AW: Dark vs. Horror
Genre ist keine intrinsische Eigenschaften eines Textes, sondern eine rein von außen herangetragene Kategorie.
Das Genre erfunden haben übrigens die amerikanischen Filmverleiher in den 20ern, damit sich die Filme besser vermarkten lassen - dabei war ihnen der Inhalt des Films eigentlich eher schnuppe, es ging und geht allein um die Vermarktbarkeit.
In dieser Hinsicht unterscheidet sich der "Dark- (oder der Punk-)Zusatz" auch in keinerweise vom "Horror" - beides sind von außen draufgepappte Label, die im Idealfall etwas mit dem Inhalt zu tun haben.
Wenn man die Genres nun nicht von der reinen Vermarktungsseite her betrachtet, sondern sie tatsächlich als leitenden Faktor für den Rezipienten begreift (sprich inhaltliche Gesichtspunkte versucht zugrunde zu legen), dann stößt man recht zügig auf Grenzen - als von Außen herangetragene Labels können Genre-Bezeichnungen nur schwerlich einen Universalanspruch erheben.
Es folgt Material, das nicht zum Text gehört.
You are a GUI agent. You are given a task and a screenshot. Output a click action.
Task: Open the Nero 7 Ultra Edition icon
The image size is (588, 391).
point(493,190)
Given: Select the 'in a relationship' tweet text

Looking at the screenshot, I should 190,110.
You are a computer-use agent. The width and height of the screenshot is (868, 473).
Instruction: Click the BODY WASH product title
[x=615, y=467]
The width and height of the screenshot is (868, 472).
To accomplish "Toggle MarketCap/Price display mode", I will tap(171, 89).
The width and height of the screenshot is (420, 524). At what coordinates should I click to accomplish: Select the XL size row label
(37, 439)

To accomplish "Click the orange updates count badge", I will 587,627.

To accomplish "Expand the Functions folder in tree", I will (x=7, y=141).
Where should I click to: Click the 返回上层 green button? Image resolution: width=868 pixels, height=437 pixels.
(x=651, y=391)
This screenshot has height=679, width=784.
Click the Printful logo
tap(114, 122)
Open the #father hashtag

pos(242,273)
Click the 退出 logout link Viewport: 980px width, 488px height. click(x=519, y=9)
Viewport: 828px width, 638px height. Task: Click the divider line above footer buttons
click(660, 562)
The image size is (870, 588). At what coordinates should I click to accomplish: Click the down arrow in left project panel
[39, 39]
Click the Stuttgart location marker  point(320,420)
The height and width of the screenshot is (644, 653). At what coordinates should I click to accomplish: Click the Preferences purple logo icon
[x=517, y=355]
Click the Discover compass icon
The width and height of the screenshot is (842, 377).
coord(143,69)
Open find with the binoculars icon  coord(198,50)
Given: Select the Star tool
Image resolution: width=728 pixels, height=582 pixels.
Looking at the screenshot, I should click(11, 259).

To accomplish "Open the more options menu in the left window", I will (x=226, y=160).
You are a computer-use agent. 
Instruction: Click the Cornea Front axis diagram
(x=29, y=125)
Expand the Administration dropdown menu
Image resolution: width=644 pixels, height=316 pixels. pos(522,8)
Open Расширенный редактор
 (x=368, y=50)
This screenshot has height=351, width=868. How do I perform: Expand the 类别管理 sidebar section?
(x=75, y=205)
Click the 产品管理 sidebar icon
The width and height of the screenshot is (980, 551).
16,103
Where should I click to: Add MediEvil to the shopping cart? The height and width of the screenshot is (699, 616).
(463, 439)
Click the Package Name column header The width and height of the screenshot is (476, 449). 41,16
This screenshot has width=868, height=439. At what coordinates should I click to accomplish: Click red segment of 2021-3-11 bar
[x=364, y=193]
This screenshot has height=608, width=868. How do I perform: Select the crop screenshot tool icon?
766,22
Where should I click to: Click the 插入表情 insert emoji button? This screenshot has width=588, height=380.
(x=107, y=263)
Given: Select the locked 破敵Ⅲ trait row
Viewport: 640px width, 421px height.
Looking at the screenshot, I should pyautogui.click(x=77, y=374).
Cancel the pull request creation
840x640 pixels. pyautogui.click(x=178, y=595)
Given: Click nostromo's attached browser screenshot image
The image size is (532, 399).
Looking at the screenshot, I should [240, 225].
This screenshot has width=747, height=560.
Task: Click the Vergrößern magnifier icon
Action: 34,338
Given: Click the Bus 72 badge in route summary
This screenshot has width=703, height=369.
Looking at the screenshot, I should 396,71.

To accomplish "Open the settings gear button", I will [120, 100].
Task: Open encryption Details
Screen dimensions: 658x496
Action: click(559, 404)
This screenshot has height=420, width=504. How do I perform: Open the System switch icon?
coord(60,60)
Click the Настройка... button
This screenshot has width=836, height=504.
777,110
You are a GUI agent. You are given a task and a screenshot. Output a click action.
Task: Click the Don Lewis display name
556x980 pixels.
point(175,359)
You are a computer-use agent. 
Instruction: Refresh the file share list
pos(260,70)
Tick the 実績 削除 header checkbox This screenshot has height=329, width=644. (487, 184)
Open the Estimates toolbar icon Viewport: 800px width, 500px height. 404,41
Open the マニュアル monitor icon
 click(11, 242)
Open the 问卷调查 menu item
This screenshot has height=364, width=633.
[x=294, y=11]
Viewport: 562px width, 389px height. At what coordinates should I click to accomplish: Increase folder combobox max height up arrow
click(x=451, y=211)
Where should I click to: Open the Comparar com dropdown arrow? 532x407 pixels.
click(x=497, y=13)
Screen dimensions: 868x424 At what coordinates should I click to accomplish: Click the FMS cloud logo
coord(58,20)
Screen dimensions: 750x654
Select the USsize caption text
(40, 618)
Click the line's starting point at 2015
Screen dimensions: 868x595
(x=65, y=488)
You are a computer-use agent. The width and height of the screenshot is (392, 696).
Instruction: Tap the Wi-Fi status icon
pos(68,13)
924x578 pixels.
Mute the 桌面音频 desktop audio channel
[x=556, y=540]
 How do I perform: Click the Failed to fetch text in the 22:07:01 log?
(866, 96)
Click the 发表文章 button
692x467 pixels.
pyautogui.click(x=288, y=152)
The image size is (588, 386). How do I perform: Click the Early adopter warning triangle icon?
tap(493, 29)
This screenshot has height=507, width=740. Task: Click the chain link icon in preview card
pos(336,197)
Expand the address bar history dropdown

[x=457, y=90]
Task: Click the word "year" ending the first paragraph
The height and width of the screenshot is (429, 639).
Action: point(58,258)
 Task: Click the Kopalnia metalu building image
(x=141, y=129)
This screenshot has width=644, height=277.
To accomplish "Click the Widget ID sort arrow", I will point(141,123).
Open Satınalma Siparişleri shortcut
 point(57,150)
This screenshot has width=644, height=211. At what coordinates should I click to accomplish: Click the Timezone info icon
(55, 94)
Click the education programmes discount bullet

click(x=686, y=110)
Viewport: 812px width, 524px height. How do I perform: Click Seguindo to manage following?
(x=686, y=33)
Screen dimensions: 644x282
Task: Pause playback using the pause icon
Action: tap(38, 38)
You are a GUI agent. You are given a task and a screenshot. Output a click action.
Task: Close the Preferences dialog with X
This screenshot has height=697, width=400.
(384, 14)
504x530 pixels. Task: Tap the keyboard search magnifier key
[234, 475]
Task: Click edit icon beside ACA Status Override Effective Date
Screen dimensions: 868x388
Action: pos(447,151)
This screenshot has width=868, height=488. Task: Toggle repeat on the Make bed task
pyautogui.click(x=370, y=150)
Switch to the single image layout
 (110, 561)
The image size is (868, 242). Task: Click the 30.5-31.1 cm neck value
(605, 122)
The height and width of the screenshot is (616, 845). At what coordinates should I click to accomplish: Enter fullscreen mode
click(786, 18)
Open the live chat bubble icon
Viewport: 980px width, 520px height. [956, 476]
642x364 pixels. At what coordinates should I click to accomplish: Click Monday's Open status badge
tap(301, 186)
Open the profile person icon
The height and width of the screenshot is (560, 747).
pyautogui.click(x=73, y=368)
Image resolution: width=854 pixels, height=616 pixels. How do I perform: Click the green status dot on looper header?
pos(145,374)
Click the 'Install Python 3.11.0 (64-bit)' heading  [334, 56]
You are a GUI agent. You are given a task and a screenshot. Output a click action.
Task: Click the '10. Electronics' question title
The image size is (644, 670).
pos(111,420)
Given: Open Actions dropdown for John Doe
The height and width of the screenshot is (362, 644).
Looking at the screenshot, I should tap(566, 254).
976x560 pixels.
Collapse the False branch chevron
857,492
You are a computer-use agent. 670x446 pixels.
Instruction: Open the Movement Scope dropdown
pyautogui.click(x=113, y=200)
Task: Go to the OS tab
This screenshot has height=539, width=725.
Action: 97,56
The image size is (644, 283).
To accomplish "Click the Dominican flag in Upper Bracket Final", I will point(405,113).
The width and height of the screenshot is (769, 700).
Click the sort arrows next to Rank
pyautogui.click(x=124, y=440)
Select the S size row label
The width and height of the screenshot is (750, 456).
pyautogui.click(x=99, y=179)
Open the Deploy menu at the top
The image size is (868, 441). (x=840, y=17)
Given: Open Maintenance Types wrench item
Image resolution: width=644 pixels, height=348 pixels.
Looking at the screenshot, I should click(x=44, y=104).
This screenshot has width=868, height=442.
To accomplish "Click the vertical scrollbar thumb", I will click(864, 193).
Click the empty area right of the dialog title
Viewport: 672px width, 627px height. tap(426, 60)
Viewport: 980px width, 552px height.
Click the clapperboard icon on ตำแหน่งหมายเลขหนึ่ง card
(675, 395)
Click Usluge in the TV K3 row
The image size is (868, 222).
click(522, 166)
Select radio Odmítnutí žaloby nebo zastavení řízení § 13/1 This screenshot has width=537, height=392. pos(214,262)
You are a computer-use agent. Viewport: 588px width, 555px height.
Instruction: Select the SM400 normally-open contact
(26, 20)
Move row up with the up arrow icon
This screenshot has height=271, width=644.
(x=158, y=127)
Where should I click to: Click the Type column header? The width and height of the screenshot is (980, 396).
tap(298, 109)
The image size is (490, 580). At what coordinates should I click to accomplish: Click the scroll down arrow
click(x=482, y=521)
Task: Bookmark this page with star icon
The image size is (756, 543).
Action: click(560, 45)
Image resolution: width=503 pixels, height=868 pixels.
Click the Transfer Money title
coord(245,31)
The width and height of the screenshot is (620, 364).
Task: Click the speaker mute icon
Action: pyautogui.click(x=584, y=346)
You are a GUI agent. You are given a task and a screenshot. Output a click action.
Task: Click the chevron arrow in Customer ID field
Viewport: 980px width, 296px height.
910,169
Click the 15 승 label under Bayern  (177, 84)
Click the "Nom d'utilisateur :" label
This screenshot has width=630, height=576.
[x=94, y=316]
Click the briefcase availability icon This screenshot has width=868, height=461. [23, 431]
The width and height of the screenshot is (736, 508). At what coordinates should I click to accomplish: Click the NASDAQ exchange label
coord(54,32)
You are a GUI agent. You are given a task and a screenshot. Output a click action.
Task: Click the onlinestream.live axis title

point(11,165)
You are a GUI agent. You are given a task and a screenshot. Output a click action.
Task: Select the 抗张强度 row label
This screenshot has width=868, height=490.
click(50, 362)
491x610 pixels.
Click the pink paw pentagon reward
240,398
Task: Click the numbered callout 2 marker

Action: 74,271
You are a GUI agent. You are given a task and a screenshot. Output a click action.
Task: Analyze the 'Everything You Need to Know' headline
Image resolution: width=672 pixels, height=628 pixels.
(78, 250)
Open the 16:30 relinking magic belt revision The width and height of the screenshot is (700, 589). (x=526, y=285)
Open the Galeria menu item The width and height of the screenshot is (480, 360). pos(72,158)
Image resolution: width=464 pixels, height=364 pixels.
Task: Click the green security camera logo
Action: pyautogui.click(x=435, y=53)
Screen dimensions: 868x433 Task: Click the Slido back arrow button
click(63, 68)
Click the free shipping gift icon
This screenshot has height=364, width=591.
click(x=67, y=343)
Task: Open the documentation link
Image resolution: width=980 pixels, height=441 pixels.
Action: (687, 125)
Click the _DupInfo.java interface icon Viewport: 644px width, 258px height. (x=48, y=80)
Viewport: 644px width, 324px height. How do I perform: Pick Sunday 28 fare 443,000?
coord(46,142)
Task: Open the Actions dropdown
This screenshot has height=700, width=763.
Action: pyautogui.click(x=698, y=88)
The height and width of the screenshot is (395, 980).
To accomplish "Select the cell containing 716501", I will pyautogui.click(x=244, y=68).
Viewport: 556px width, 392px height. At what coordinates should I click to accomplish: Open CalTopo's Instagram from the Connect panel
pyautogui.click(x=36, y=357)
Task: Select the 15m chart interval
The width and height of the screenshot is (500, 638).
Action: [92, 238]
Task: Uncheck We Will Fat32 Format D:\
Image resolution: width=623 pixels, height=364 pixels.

Ergo haben erstmal alle, die versuchen hier "Horror" und "Dark-" voneinander abzugrenzen recht, denn sie versuchen ihren "Prototypen" des entsprechenden Genres darzustellen. Während hingegen alle Leute, die sagen "Gibt's gar nicht" oder "ist kein Genre" sich mit "Thema verfehlt, setzen, sechs" zufrieden geben müssen, denn diese Bezeichnungen werden benutzt, ob ihnen das nun gefällt oder nicht.
Noch komplizierter wird das Thema Genre aber in der viel beschriehenen Postmoderne - gibt es doch kaum noch "klare Vertreter" von Genres (sprich widersetzen sich viele Dinge den aufgestellten preskriptiven Regeln der Kategorisierung) - und wenn es sie gibt, dann sind diese Kategorie meist sehr weit gefaßt, so daß man fast schon zwangsläufig auf Mischkategorien wie "Horror-Komödie", "Action-Spektakel", etc. zurückgreifen muß.
Um kurz auch zu meinen Prototypen des Genres zu kommen (ich will mich schließlich nicht mit einer 6 setzen ^^):
Bei Horror greifen meiner Meinung nach recht gut die zwei Weltentheorien von Jurij Lotman, nach der argumentiert man, daß beim Horror etwas Irreales in die scheinbar reale Welt der Fiktion eindringt.
Bei Dark- hingegen wird eine negative Tendenz der Welt angedeutet.
Um das etwas klarer zu machen: Während bei der typischen Fantasywelt, die Ausgangslage der Welt "im Gleichgewicht ist", wird dieses Gleichgewicht durch einen Faktor in der Welt gestört, der/die Held(innen) müssen nun den Ausgangszustand und damit das Gleichgewicht wiederherstellen.
Eine Welt mit dem "Dark-"Zusatz hingegen hat diesen gleichgewichtigen Urzustand nicht, sie befindet sich auf einer Abwärtsspirale (sei es in moralischer, ökologischer, ökonomischer und/oder politischer Hinsicht). Der/die Protagonist(innen) wehrt sich gegen diesen Zustand, sein Kampf wird aber weder zwingend erfolgreich sein, noch zwingend irgendetwas verändern.